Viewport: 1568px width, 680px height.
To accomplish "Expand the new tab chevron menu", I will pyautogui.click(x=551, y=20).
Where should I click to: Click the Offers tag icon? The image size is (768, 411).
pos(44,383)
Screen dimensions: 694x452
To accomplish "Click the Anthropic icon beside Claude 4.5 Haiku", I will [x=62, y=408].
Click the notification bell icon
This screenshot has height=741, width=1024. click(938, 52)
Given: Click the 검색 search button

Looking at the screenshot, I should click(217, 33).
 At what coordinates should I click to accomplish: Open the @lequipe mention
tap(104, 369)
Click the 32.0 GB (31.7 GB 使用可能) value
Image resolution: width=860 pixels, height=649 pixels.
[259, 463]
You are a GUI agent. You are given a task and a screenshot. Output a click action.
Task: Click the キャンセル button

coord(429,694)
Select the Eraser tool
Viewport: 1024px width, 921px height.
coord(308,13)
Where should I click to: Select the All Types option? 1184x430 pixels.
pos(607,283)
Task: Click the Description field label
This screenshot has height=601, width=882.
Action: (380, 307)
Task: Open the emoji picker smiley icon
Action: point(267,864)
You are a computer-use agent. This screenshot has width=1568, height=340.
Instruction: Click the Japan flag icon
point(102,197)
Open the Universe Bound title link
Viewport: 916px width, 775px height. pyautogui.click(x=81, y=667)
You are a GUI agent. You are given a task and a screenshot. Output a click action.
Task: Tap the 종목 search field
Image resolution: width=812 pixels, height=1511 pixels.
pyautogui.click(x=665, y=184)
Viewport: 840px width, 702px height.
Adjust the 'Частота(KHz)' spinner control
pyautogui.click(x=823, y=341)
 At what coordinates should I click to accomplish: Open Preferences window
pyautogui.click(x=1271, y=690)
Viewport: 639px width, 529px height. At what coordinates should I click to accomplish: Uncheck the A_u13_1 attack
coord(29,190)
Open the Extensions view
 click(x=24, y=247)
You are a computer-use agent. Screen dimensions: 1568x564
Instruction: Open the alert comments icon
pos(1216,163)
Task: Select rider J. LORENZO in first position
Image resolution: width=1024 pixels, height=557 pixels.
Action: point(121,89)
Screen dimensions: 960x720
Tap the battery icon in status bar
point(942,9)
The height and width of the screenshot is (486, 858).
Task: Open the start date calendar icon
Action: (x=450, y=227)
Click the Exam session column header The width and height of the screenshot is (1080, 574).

···

> **What is required**:
Copy the lines exactly, from the first line at the start of the records through the line containing "coord(308,13)", with both ends included.

> **Result for this task**:
Viewport: 1568px width, 680px height.
To accomplish "Expand the new tab chevron menu", I will pyautogui.click(x=551, y=20).
Where should I click to: Click the Offers tag icon? The image size is (768, 411).
pos(44,383)
Screen dimensions: 694x452
To accomplish "Click the Anthropic icon beside Claude 4.5 Haiku", I will [x=62, y=408].
Click the notification bell icon
This screenshot has height=741, width=1024. click(938, 52)
Given: Click the 검색 search button

Looking at the screenshot, I should click(217, 33).
 At what coordinates should I click to accomplish: Open the @lequipe mention
tap(104, 369)
Click the 32.0 GB (31.7 GB 使用可能) value
Image resolution: width=860 pixels, height=649 pixels.
[259, 463]
You are a GUI agent. You are given a task and a screenshot. Output a click action.
Task: Click the キャンセル button

coord(429,694)
Select the Eraser tool
Viewport: 1024px width, 921px height.
coord(308,13)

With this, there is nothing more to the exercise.